Eliza's Story

In June 2015, Eliza Henderson travelled with a group from Sydney to Hands at Work in Africa (South Africa).  This is her story…

In June of last year I was blessed in the extreme to visit Hands at Work in South Africa with a church-based team from Sydney, Australia. Africa was a surprise, in every way. In only March of 2015 I was told there was a spot on a Sydney team that was mine if I wanted it. Being a uni student I had little financial ability to do anything, let alone go overseas, but feeling that this was something God wanted me to do, I took a crazy step forward and said yes. Through both friends and strangers incredible –and I mean incredible- generosity, oh and selling muffins every week at my church, I was able to raise just enough for my trip.

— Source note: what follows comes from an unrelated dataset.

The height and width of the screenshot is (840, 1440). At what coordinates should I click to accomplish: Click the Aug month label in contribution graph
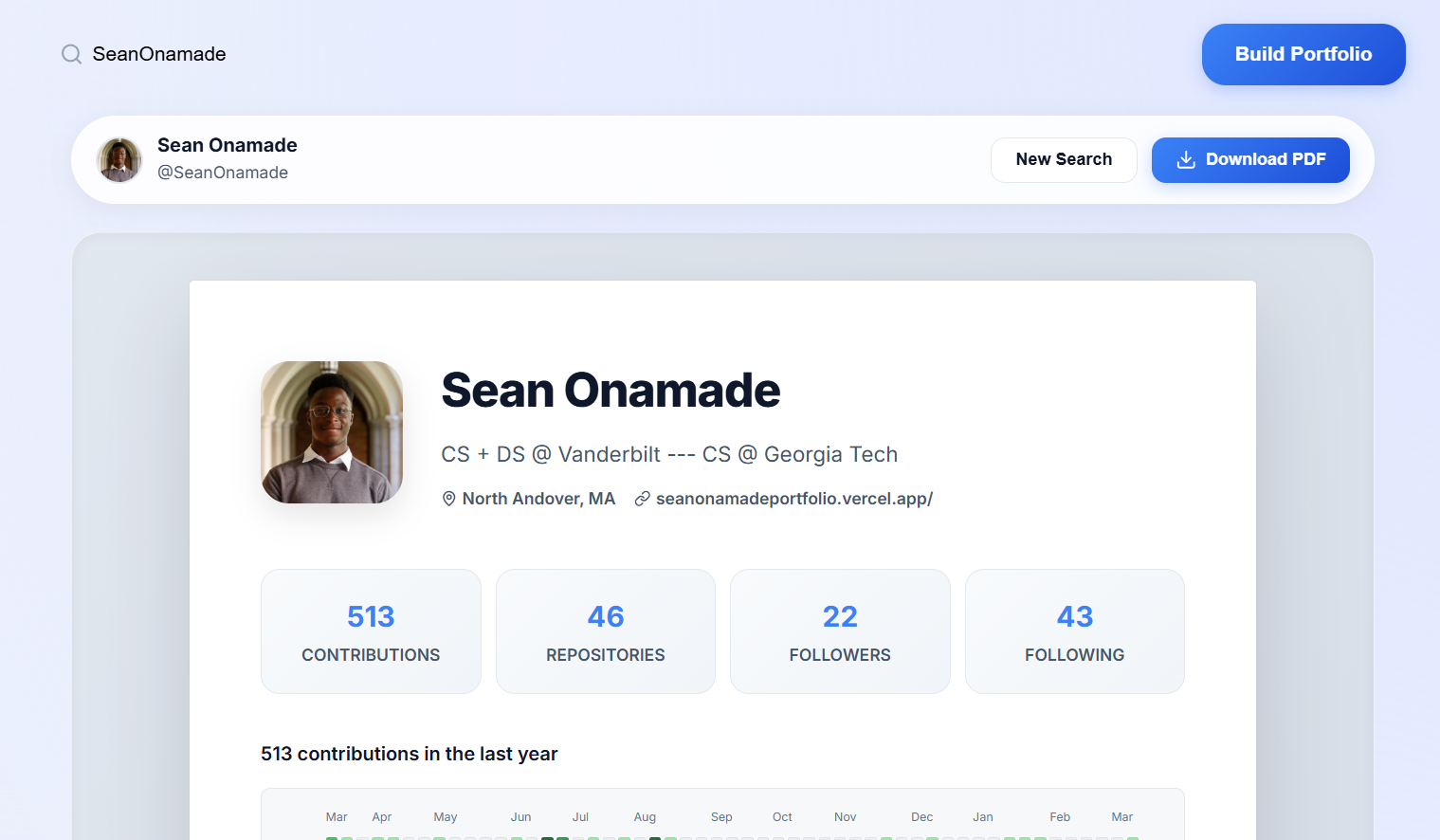point(645,817)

The things I was able to see and do in South Africa, and the people I met have changed my life, I walked among extreme poverty to see both heavy suffering and vibrant joy. I listened to the stories of people’s lives as my heart broke in my chest. I sung to six chattering children as they braided my hair, their lives completely restored by Jesus’ work in both their spirits and circumstances. I am still in awe of the humble kindness and perseverance of every Hands worker, of their devotion to these children and families and their Christ-centred way of handling every situation, good and bad. I want to go back for a long time, and if you’ve never been then maybe this is something important you need to do.

I want to tell you briefly one story that I was honoured enough to hear.

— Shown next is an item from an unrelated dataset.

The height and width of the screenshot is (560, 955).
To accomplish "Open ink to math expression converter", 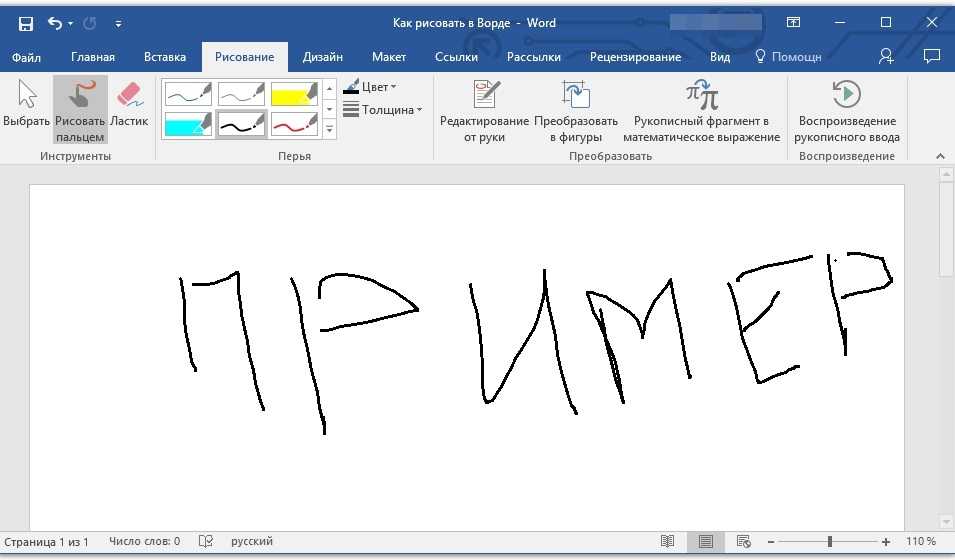I will click(x=701, y=111).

In the border town of Oshoek (Swaziland border) I met a family who had immigrated to South Africa eleven years previously. There was a grandmother, her two grown children, and at least eleven grandchildren, most of which were under the age of fifteen. This family was barely surviving with a small monthly pension the grandmother received, and by selling the only things they could, cut grass and snacks at the side of the road. As Systems of governance in South Africa are incredibly slow, the family had been living in a crowded concrete house for the past eleven years, waiting on identification papers which are necessary to get education, employment and financial government support. Eleven years! This situation was awful, but to add to their sorrows one of the grandchildren, a young girl named Bheka* had been abandoned by her mother after a diagnosis of mental disability. She was taken in by her aunt, and was happy, but at age ten was hit by a car and left with a severe painful limp and facial injuries, affecting her ability to eat and speak significantly. The girl’s aunt, an incredibly strong woman, told us her family’s story and asked us desperately for prayer. I have never felt more helpless, but I know that my Jesus is their Jesus, that He holds them in the palm of His hand and that His eyes see more than mine, so I hand this family over to Him who has an eternal plan.

In this small trip to another land I learned that the Lord provides, in His time and with His methods, which are far better than ours. The people of Africa are continually on my heart and in my mind, and I encourage you to go, seek, and hear stories of your own.